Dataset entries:
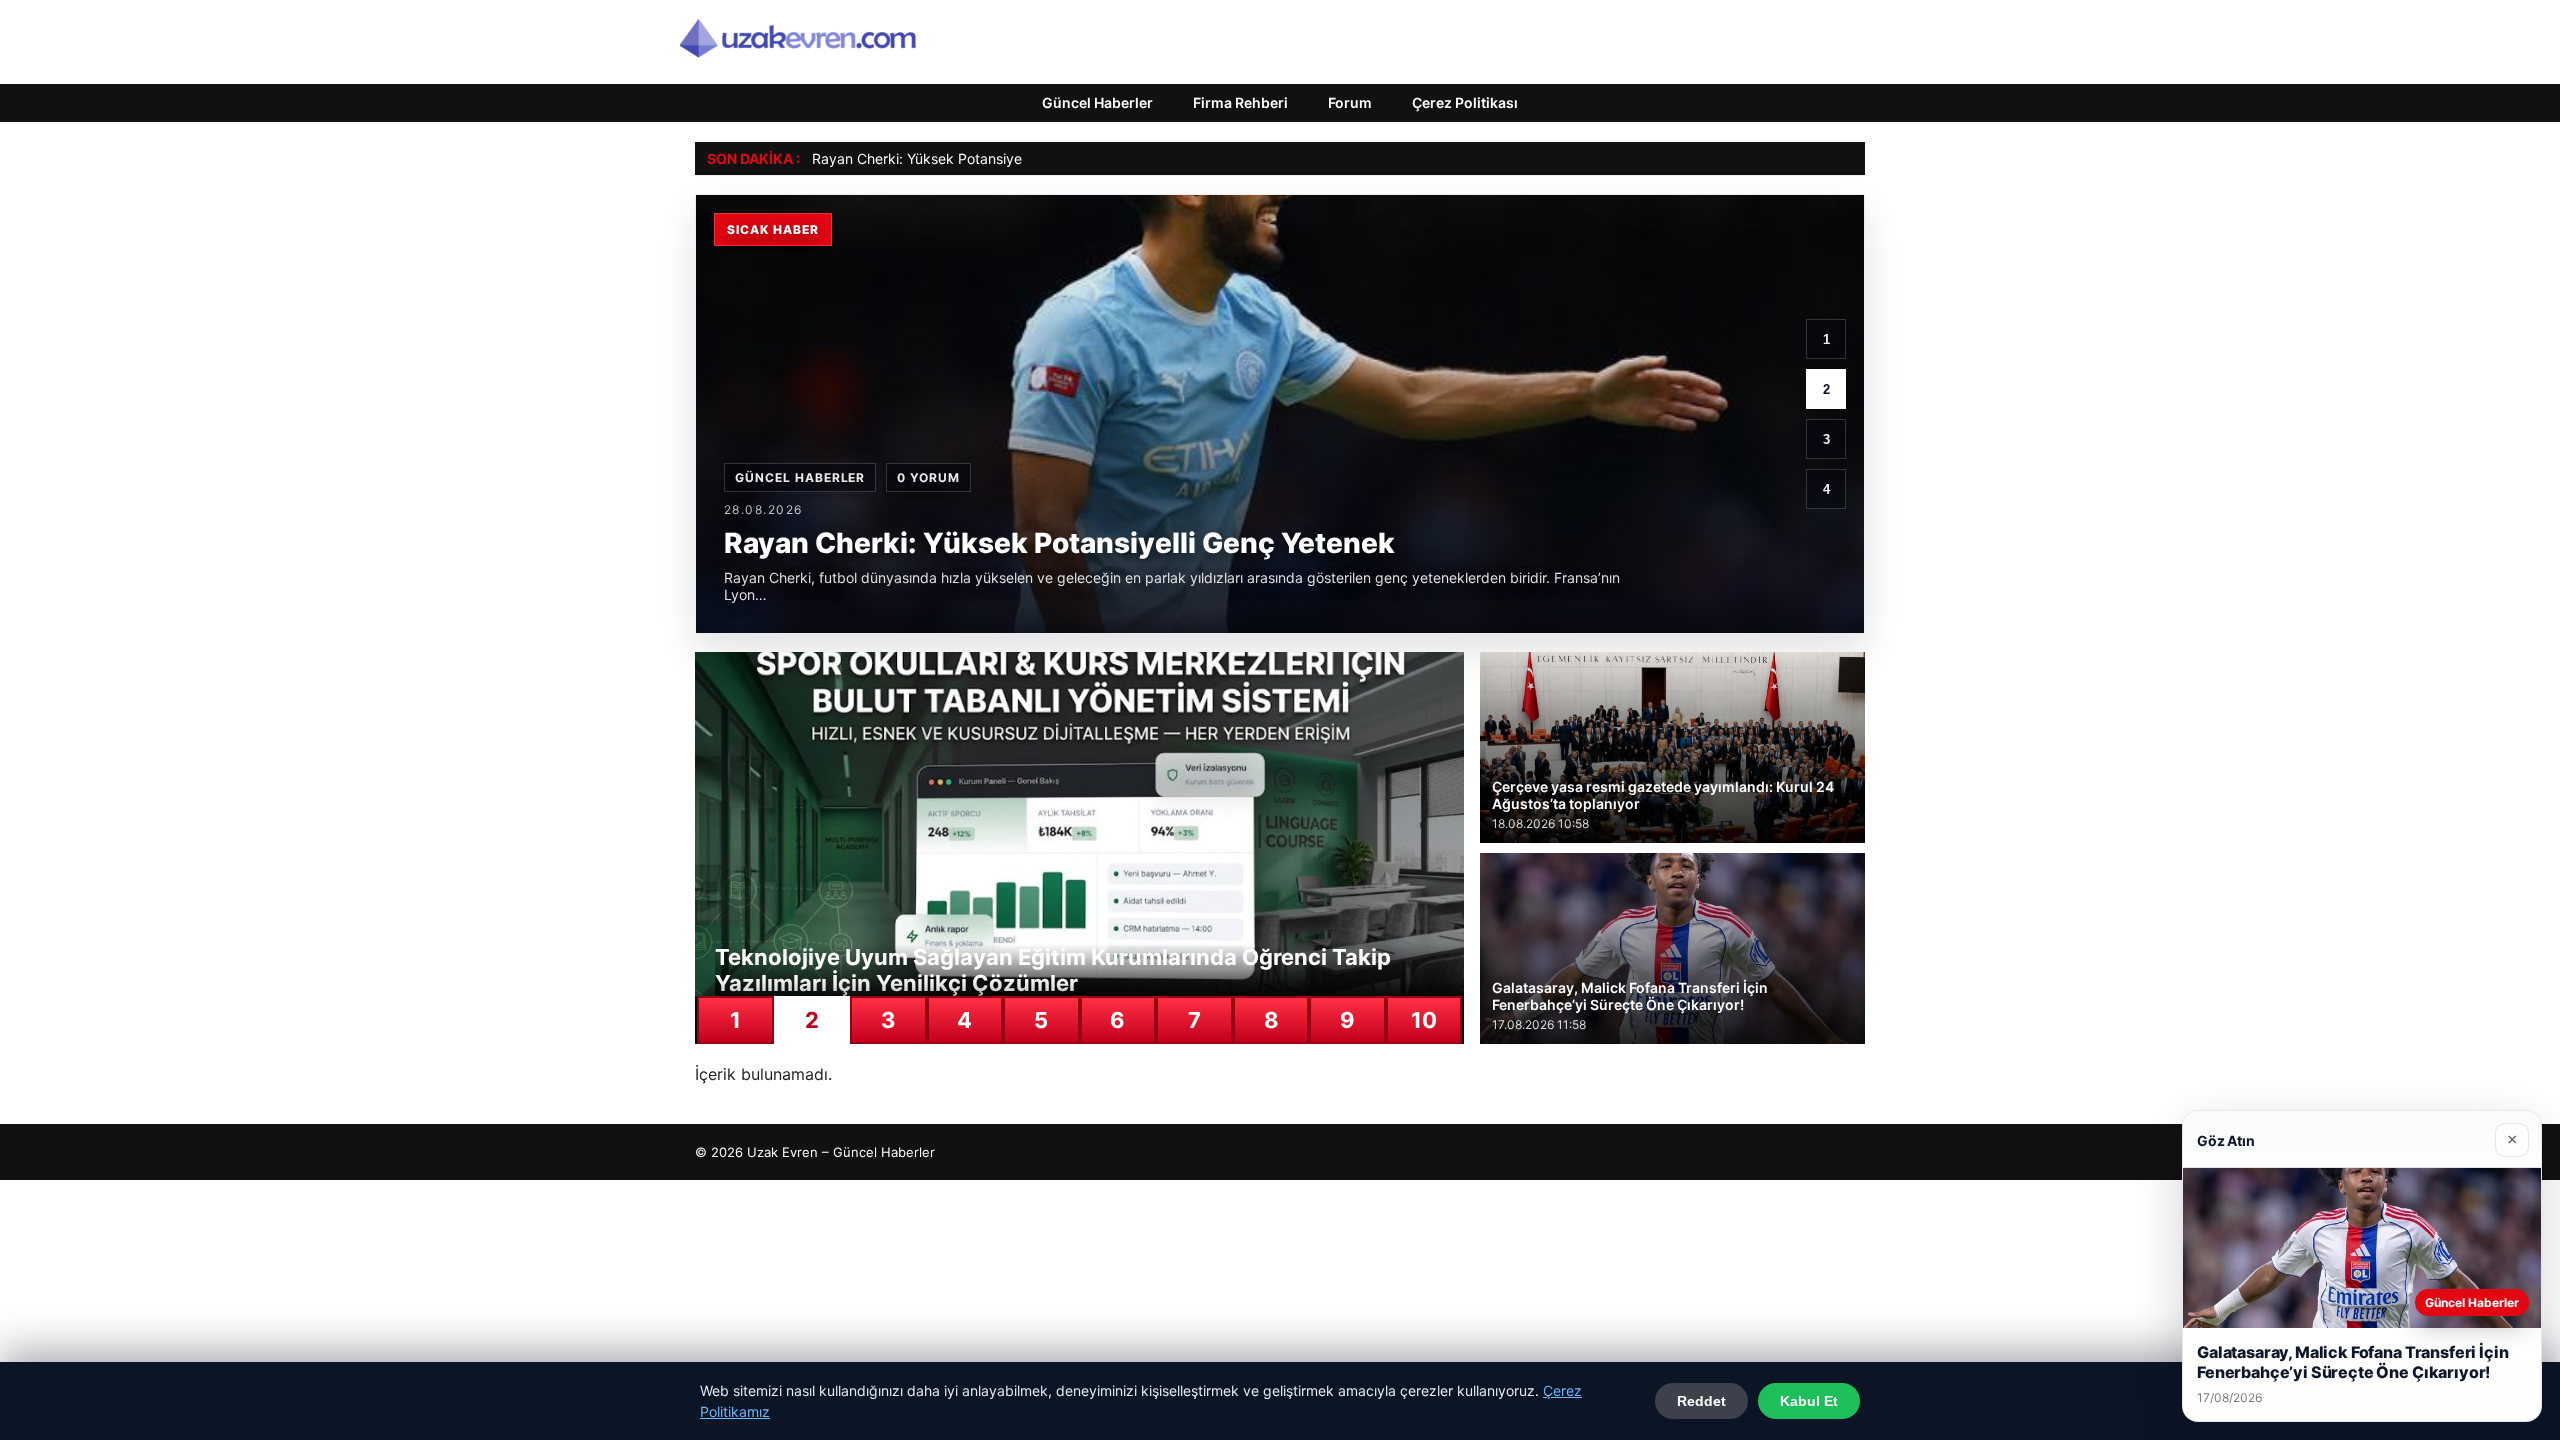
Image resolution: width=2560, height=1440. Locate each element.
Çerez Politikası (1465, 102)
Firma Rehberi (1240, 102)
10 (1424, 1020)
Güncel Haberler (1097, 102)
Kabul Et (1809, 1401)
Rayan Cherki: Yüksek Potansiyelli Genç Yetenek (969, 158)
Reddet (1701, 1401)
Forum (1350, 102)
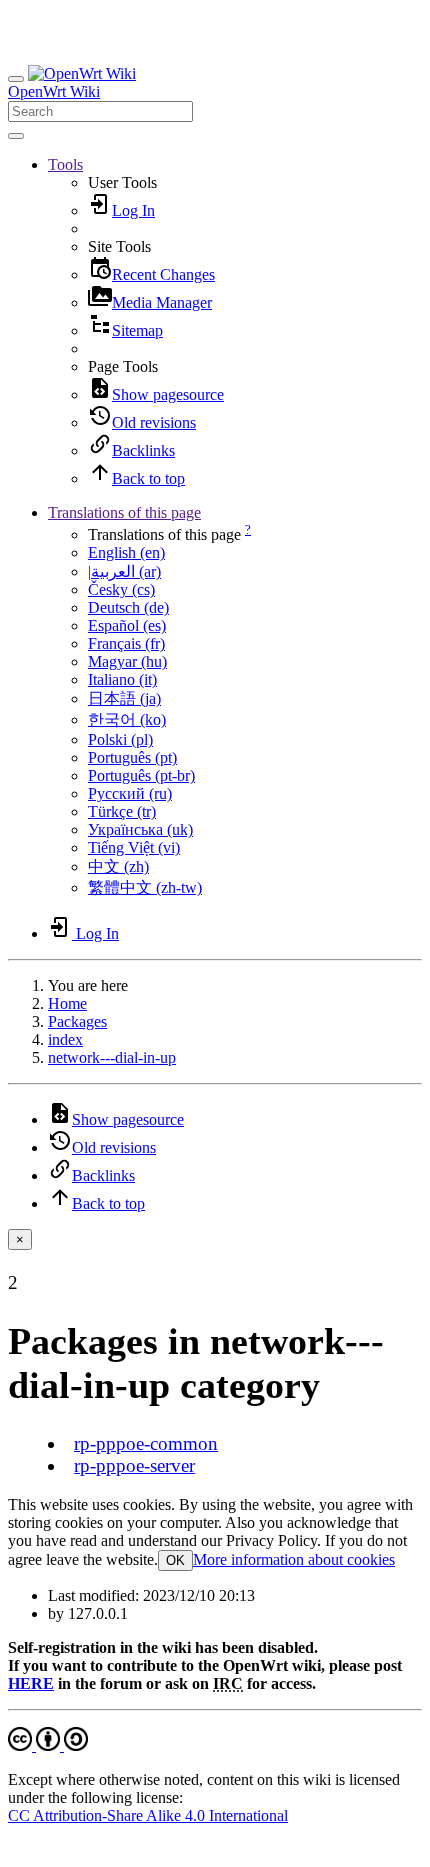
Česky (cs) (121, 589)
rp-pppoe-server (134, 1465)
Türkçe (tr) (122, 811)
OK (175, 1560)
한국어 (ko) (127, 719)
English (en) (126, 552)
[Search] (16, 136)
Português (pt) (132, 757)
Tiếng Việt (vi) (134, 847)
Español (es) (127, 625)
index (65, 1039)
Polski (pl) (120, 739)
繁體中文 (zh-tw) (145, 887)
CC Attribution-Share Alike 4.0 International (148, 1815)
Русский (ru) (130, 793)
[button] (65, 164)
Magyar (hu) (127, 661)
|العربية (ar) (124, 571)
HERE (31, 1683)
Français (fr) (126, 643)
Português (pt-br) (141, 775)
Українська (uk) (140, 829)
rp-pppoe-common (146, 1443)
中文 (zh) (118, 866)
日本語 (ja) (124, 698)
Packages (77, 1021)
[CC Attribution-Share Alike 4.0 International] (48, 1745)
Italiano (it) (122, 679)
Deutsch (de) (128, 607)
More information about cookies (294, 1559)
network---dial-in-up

- Exercise aim
Return every line of the records in which the word "Alike" is found.

- Exercise answer
CC Attribution-Share Alike 4.0 International (148, 1815)
[CC Attribution-Share Alike 4.0 International] (48, 1745)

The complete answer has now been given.